Department of Head and Neck Surgery, The University of Texas MD Anderson Cancer Center, Houston, TX 77030, USA.
Department of Head and Neck Surgery, The University of Texas MD Anderson Cancer Center, Houston, TX 77030, USA.
Oral Oncol. 2018 Dec;87:49-57. doi: 10.1016/j.oraloncology.2018.10.018. Epub 2018 Oct 23.
Currently there are no standard biomarkers of head and neck squamous cell carcinoma (HNSCC) response to therapy. This is, due to a lack of adequate predictive tumor models. To this end, we established cancer organoid lines from individual patient's tumors, and characterized their growth characteristics and response to different drug treatments with the objective of using these models for prediction of treatment response.
Forty-three patients' samples were processed to establish organoids. To analyze the character of these organoids, immunohistochemistry, Western blotting, drug sensitivity assays, clonogenic survival assays, and animal experiments were performed. The HPV status and TP53 mutational status were also confirmed in these lines.
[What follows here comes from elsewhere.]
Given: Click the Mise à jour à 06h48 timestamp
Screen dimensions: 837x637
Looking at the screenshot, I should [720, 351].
HNSCC organoids were successfully established with success rate of 30.2%. Corresponding two-dimensional cell lines were established from HNSCC organoids at higher success rate (53.8%). These organoids showed similar histological features and stem cell, epithelial and mesenchymal marker expression to the original tumors, thus recapitulating many of the characteristics of the original tumor cells. The cisplatin and docetaxel IC50 were determined for HNSCC organoids and the corresponding 2D cell lines using drug sensitivity and clonogenic survival assays. Responses to drug treatment in vivo were found to be similar to the IC calculated from organoids by drug sensitivity assays in vitro.
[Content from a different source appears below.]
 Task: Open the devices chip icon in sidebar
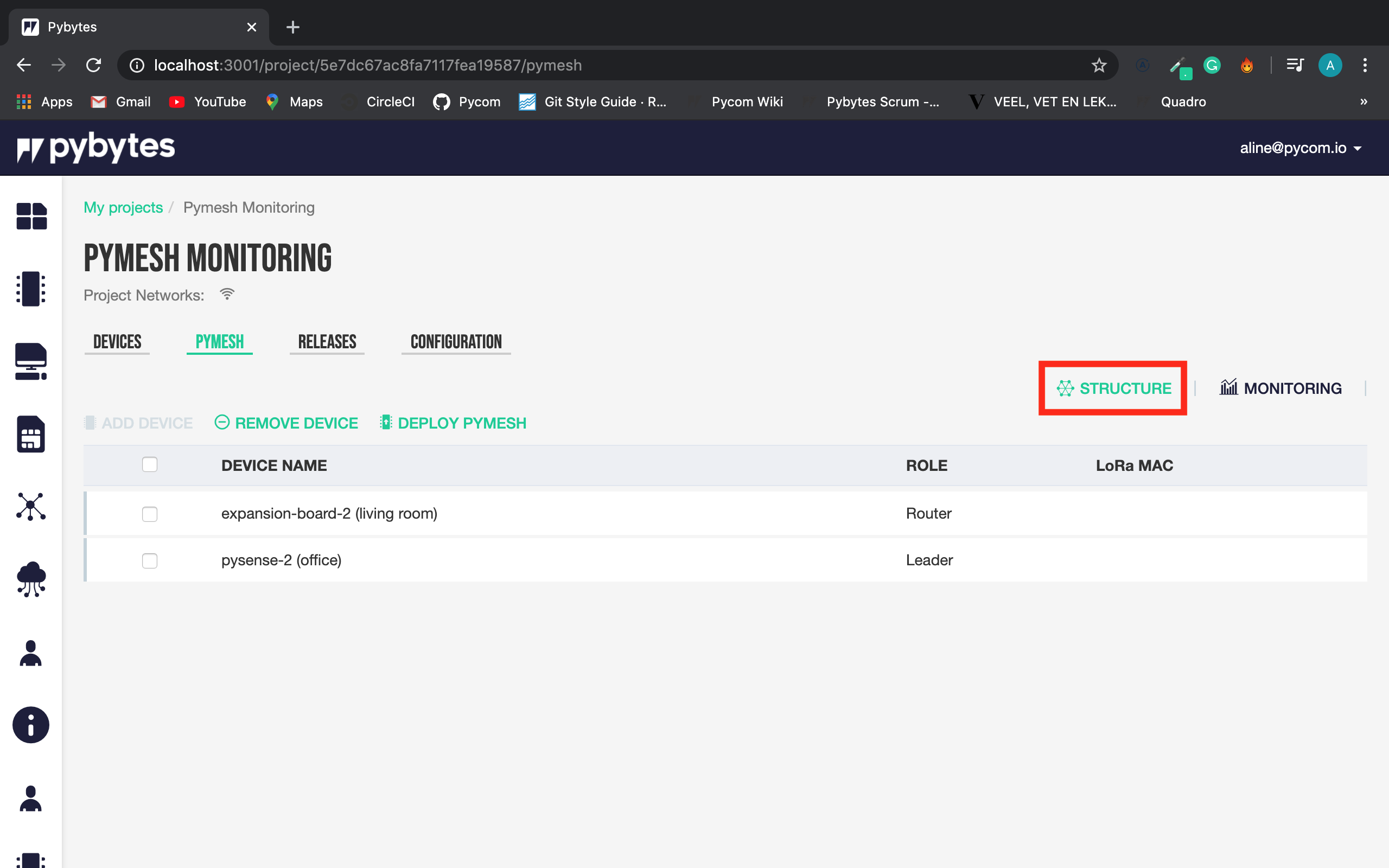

We established novel in vitro HNSCC cancer organoid lines retaining many properties of the original tumors from they were derived. These organoids can predict in vivo drug sensitivity and may represent useful tools to develop precision treatments for HNSCC.
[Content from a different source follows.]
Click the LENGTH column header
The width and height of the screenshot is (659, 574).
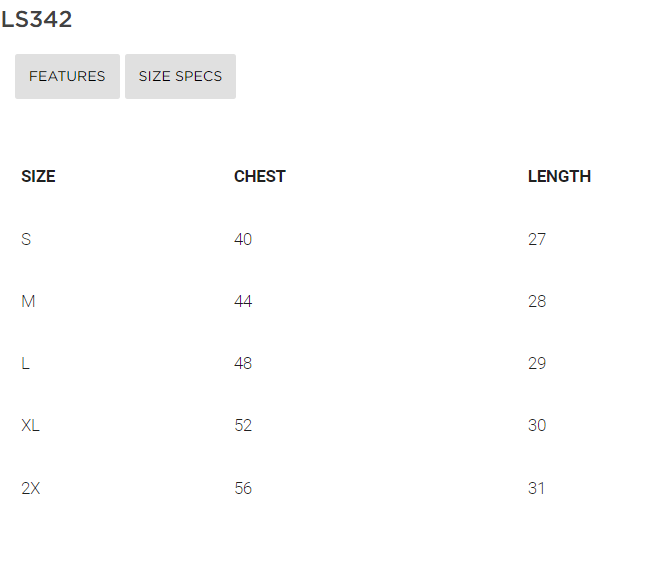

目前尚无对头颈部鳞状细胞癌 (HNSCC) 对治疗反应的标准生物标志物。这是由于缺乏足够的预测性肿瘤模型。为此,我们从个体患者的肿瘤中建立了癌症类器官系,并对其生长特征和对不同药物治疗的反应进行了特征描述,目的是使用这些模型来预测治疗反应。
对 43 名患者的样本进行处理以建立类器官。为了分析这些类器官的特征,进行了免疫组织化学、Western blot、药物敏感性测定、克隆形成存活测定和动物实验。还确认了这些系中的 HPV 状态和 TP53 突变状态。
HNSCC 类器官的成功率为 30.2%。成功率更高的二维细胞系是从 HNSCC 类器官中建立的(53.8%)。这些类器官表现出与原始肿瘤相似的组织学特征和干细胞、上皮和间充质标志物表达,从而再现了许多原始肿瘤细胞的特征。通过药物敏感性和克隆形成存活测定,确定了 HNSCC 类器官和相应的 2D 细胞系的顺铂和多西他赛 IC50。体内药物治疗反应与体外药物敏感性测定中从类器官计算出的 IC 相似。
我们建立了新的体外 HNSCC 癌症类器官系,保留了它们源自的原始肿瘤的许多特性。这些类器官可以预测体内药物敏感性,并且可能代表开发 HNSCC 精准治疗的有用工具。